● JOBS:
A - According to the text on requirements sign-off for enhancements, what must often be exceedingly clear for an enhancement, and why?
B - Write what comes next in the text on requirements sign-off for enhancements, picking up after its final best practice tip.

3. Requirements Management and Communication
Signing off on requirements for enhancements should essentially function the same way as signing off on any project.  As long as enhancements are aligned to actual requirements and documented accordingly, the review should be straightforward. For enhancements, the level of documentation may be somewhat different than full blown business requirement documentation.  Nevertheless, it is important to be just as thorough for an enhancement as you would for new development. In fact, in many cases for enhancements, the current state must be exceedingly clear in order to illuminate the changes that are being proposed. The Business Analyst must clearly outline the differences in a detailed and comprehensive manner in order to prevent any misunderstanding of the requirements. 

Best Practice Tips
  • If there is existing documentation such as business requirement or system specifications, use them as the basis to leverage and present during walkthroughs.  
  • If there is no documentation or incomplete documentation, be sure complete for review well in advance of your walkthrough.

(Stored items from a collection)
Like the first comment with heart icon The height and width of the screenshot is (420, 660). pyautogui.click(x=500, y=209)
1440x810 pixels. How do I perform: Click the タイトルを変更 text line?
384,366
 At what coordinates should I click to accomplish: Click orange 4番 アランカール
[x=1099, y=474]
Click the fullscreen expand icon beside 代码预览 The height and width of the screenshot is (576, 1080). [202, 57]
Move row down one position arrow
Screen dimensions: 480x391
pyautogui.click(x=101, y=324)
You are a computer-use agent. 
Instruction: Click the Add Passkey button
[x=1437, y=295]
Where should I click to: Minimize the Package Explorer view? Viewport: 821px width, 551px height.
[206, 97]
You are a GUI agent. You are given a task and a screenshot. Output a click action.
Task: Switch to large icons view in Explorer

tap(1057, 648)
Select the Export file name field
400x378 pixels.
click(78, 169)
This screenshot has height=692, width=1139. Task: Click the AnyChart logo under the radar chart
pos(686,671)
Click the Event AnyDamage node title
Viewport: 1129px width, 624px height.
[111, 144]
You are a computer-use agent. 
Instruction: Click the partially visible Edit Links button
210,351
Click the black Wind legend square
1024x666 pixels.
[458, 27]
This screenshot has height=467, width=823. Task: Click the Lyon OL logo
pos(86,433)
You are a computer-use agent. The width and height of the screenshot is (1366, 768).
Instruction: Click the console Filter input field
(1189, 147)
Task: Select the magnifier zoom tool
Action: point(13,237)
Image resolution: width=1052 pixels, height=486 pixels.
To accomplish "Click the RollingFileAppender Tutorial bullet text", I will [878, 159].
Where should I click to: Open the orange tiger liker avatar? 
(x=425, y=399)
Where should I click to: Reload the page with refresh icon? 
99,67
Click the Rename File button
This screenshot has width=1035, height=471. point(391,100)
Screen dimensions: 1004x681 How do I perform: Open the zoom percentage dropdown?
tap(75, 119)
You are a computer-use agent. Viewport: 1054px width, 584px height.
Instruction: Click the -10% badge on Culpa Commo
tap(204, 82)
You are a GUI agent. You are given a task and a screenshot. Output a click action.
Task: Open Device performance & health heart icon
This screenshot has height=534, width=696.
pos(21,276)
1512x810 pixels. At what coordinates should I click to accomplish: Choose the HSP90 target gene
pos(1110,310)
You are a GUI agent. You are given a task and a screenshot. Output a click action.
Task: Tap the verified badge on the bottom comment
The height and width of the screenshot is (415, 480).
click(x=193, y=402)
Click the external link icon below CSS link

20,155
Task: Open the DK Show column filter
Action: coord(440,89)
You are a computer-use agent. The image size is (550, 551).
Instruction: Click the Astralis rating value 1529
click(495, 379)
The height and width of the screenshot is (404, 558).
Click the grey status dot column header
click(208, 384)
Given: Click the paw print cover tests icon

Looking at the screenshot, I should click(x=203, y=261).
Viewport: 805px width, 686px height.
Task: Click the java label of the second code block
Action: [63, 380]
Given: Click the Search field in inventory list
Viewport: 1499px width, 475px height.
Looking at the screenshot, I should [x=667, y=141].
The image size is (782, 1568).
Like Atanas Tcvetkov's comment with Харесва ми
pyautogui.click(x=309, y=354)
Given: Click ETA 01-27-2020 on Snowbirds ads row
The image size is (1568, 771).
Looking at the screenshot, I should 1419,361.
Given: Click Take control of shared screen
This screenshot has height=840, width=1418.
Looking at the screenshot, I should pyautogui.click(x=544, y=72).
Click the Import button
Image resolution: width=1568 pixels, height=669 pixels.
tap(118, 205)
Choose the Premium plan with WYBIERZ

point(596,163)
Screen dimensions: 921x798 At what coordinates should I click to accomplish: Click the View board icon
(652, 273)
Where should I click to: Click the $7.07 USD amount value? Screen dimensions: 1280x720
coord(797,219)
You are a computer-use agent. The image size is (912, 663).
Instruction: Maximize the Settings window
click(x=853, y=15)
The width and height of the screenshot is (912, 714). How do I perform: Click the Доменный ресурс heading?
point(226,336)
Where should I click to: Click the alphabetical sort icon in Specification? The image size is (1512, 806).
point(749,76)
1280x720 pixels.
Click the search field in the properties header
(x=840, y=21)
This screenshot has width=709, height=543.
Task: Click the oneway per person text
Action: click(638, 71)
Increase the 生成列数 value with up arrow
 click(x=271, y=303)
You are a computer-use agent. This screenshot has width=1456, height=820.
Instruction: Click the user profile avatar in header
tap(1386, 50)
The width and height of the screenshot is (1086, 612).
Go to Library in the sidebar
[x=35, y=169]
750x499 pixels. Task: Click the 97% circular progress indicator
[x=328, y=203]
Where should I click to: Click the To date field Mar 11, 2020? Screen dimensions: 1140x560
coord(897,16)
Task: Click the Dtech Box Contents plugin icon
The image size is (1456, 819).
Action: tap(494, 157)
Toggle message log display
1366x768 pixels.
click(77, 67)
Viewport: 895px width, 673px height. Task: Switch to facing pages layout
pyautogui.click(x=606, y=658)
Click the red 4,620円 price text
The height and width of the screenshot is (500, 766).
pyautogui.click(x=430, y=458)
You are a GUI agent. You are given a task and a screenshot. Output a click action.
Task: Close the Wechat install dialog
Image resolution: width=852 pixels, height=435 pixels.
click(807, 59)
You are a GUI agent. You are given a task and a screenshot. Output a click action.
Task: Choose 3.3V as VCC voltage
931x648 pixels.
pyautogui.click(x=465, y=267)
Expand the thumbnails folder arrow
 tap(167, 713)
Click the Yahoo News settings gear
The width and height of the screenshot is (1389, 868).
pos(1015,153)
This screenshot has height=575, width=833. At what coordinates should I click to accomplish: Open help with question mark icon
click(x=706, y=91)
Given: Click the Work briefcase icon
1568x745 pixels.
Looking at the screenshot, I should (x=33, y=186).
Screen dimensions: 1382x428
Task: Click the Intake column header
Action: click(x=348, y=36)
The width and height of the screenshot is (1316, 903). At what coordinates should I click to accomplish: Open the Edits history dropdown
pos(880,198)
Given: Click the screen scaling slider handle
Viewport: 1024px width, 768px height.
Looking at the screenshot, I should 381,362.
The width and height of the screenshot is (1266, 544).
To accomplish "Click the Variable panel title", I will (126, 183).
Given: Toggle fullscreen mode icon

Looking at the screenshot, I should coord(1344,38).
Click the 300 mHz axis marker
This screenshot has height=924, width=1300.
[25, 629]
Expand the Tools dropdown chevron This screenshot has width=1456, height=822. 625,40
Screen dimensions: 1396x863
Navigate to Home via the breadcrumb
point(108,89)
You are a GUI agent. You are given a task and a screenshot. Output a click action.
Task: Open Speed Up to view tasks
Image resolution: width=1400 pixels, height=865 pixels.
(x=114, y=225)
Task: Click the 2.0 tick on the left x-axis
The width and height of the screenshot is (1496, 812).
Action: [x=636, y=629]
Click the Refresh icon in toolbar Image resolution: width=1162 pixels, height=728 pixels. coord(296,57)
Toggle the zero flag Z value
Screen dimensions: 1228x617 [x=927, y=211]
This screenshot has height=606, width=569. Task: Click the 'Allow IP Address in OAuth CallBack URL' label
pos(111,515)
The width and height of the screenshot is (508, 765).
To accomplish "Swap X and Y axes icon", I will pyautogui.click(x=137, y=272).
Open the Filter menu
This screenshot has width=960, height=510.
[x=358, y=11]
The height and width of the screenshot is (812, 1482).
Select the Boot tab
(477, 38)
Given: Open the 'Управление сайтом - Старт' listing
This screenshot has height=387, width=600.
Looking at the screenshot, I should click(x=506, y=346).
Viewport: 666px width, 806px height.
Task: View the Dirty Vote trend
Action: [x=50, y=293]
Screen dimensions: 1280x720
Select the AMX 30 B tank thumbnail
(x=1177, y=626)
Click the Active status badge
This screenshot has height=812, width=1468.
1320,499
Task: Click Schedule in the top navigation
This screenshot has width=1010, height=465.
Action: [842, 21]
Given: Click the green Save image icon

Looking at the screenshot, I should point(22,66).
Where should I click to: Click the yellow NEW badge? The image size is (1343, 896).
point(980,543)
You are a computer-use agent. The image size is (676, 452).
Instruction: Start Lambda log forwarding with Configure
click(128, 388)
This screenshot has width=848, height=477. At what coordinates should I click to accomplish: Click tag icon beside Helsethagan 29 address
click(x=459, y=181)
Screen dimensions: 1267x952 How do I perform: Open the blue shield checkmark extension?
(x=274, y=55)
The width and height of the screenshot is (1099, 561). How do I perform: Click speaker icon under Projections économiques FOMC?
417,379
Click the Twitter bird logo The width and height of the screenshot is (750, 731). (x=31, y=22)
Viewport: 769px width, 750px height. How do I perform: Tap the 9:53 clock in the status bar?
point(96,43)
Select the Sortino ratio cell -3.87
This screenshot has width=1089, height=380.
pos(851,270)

● EXPECTED OUTPUTS:
A - The current state must be exceedingly clear, in order to illuminate the changes that are being proposed.

B -
  • Make sure the requirements presentation highlights the enhancement by clearly illustrating the difference between the current and proposed state for easy viewing (i.e. “redlining”). 
  • Always remember to work closely and constantly communicate with the business users, technical teams and other resources supporting the various systems in scope to ensure that all risks and gaps are covered.
  • Ensure that the existing experts of the system such as the technical and testing teams, subject matter experts and stakeholders are included in the review and /or sign-off of the requested enhancement.  
4. Enterprise Analysis
For enhancements, the Business Analyst must determine the business objective within the scope of a system that already exists while performing enterprise analysis.  For existing systems, the business and system architecture is most likely already in place.  If there is no current baseline to build upon, the Business Analyst should review the current state to determine the scope and impact of the proposed enhancement.  In some cases, it may be necessary to provide an overview of the system in its entirety in addition to a detailed breakdown of the functionality being enhanced. The biggest challenge to the Business Analyst is determining how to best implement an enhancement without negatively impacting current production functionality and upstream or downstream systems.  Working closely with the technical and architectural teams will help achieve this goal.

Best Practice Tips
  • Be sure to work with your business partners to elaborate on and specify vague business goals such as “Increasing Efficiency,” “Enhancing Productivity” or "Increase System Performance” to clarify the actual details of the enhancement. 
  • Determine if the solution is measurable and adds value.  For example, enhancing the system will result in a 5% increase in monthly revenue.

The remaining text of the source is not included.